331話 はぐれオーガ探し
さて、捜索タイムだ。こういうとき、俺の『リュミエール・シーカー』と魔翼は頭がおかしい性能を発揮してくれる。
(魔翼展開、『リュミエール・シーカー』!)
5メートルと言っていたが、それなら周りの木より少し高い計算になる。それなら空から見たほうが早い。
山を一周すれば大体見つかるだろう。
そう考えるとギルとシュウには回って貰う必要はなかったか………?二人には悪いことをしたかもな。この森の中をかき分けるってのは案外体力がいる。
ってな感じで飛び回ること3時間。
(いねぇ……………。)
鹿は狩った。できれば柔らかいし子鹿が良かったんだが、まあ無理は言わない。
だが肝心のオーガがいない。確かに山はでかいし、一周するのにも30分はかかる。けどもう5週目だ。

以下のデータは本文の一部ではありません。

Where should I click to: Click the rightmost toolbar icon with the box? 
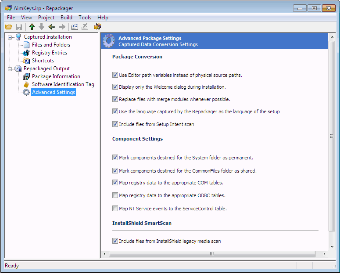(97, 27)
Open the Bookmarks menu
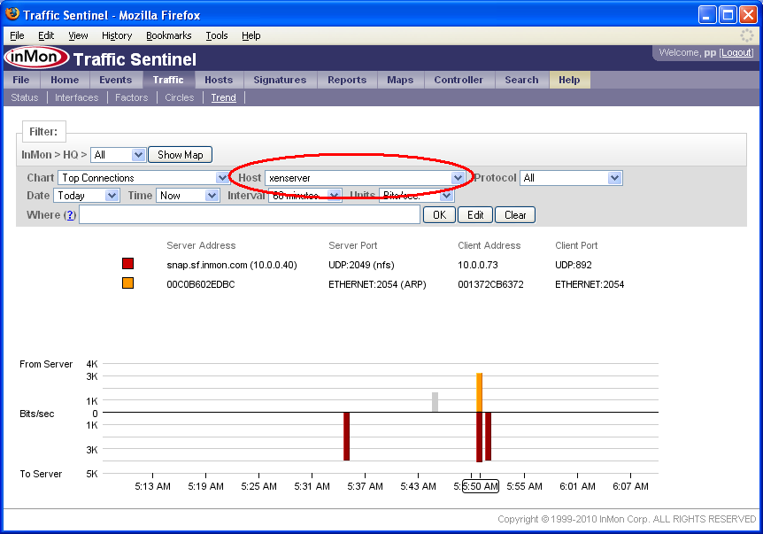The height and width of the screenshot is (534, 763). [x=169, y=35]
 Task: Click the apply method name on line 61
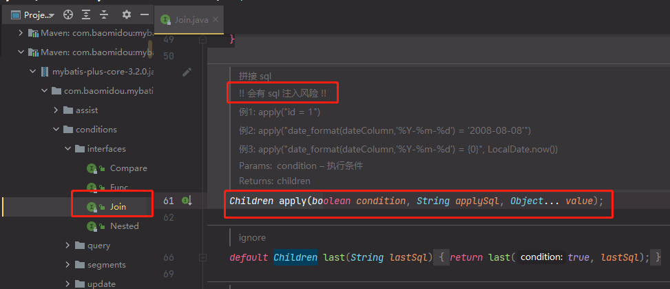(292, 201)
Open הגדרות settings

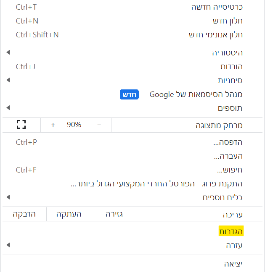pos(231,231)
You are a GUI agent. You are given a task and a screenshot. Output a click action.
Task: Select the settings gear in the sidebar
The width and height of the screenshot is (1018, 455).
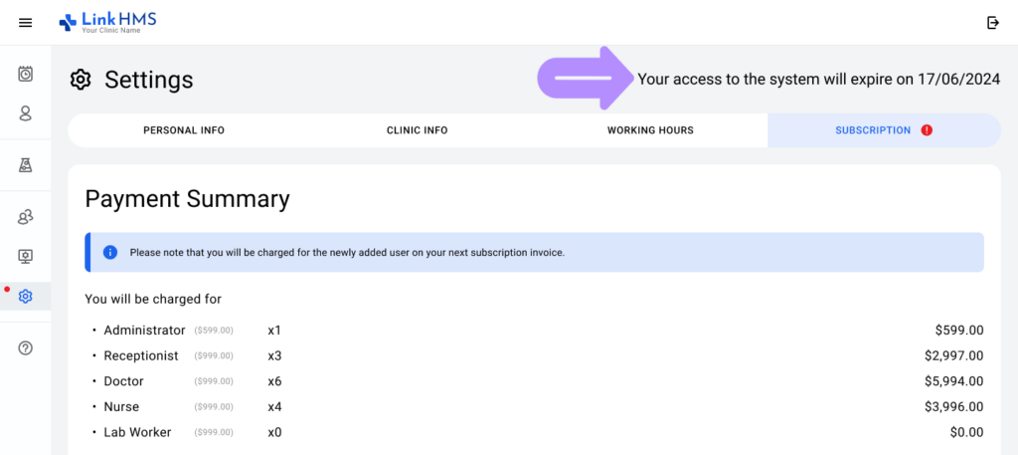point(25,297)
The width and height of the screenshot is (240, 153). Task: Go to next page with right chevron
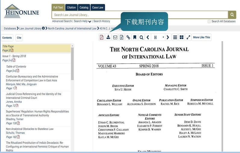[x=168, y=37]
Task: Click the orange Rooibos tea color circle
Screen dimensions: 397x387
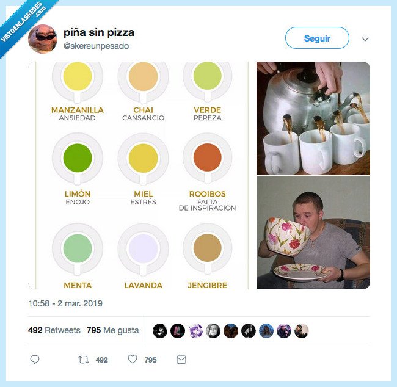Action: coord(207,157)
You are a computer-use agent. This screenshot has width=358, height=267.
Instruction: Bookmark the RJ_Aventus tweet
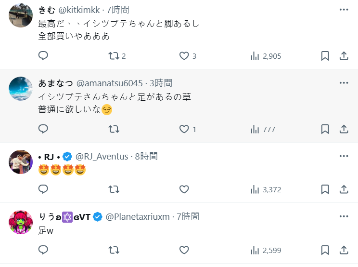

「5回全部すれ違った………としたらそのオーガ移動速度とんでもねえぞ。」
というかだ、よくよく考えたらそんなことをしたら木の一本や二本は倒れる。そんなことがあれば、3人の内誰かは気づくはずだ。
ということはつまり。
「シエスタ………?」
速報。オーガはスペイン人。んな訳あるか。まずあいつら眠る必要ないだろ。
うーむ、考えを改める必要があるな。時間は………そろそろ12時。丁度いい頃合いだし昼飯にしよう。一旦落ち着いて考える必要がある。
狼煙をひょろひょろーと打ち上げる。追加で2発。
ひょろひょろー、ひょろひょろー。
3分位で二人が全力疾走してきた。早いな。
「ロイド、どこに居るんだ!?」
「いや、見当たらん。上から見たんだけどな。そこで昼飯がてら作戦会議だ。」
「そうだね、お腹がいっぱいになれば何か思いつくかもしれない。」
「考えるのは任せた!俺は食う係をするからな!」
「そうか、なら焼け。」
「アイアイサー!」
「でっかいね。肉付きがよさそうだ。」
「俺は子鹿が良かったけどな。腹は膨れそうだ。」
さて、もう一回作戦会議だ。
「よし、食った食った!」
「意外と味付けが上手くてびっくりした。なんかやってたのか?」
「先輩冒険者が教えてくれたんだよ。王都の本部には一杯凄い人がいたからね。」
強者は飯も美味いのか。
「うーん、俺はそんなことを教えてくれないジジイだったからな………。
じゃ、ここで一旦纏めるぞ。
何故オーガが見当たらないかだが………
1.寝てる。
2.何かしらの擬態系能力。
3.つちのなかにいる。
4.実はそんなに大きくなかった。
これ以外になんかあるか?」
「まずこの山から移動していた。は?」
「確かにありえるな。けど、今その線を知らべるのはあんまし意味が無い。まず、この山にいるかどうかを探すのが先決だ。」
俺達の目標は確実にはぐれオーガを殺すこと、だ。
確かに他の山に移った可能性もあるが、そのはぐれオーガがどういう生態をしているのかわからない以上俺達がやるべきは今この山を色んな方法で調べることだ。この山にまだいる気はするんだけどな………。
「じゃあ、俺らがロイド担いでいけば良いんじゃね?」
「はい?」
「だって、敵土の中にいるかもしれないし、擬態してるかもしれないんだろ?だったら『リュミエール・シーカー』が一番便利じゃねえか。」
「俺を担いでいく必要性………ああ、体力か。ギルのくせにいっぱしに考えおったな。」
「俺だってたまには考える!」
「確かにロイド体力ないよね。森の中でずっと走れる?」
「できなくはない。というか、『マジックガード』があるぞ?」
「あれはおせえ。ちょっと俺に乗ってみ?」
「お、おう。」
ギルにおぶってもらう。
「よーし!………いやっほおおおおおおう!」
「ゔおおおおおおおお!!!?????」
こいつくっそはやい!?ってかなにあいつらこんなスピードで山ん中駆け回ってたの!?そりゃすぐここまで来るわ!
超スピードでギルはそのまま周りを一周。元の位置に戻ってきた。
「どうだ?」
「確かに速い。やばい。一瞬死ぬかと思った。
これで行こうと思うから、お前らの体力が切れない程度におぶって行ってくれ。」
「「了解!!」
二人は頷くと、俺を御輿を担ぐように担ぎ上げた。
(俺は丸太かなんかか!?)
「しゅっぱーつしんこーう!」
「ゔぉえええええええええ!!!!!!!!」
わっしょいわっしょい、と俺が運ばれていく。
(傍から見たらなんかの宗教だって思われるぞ………。)
なんか釈然としない物があるが………仕事はするか………。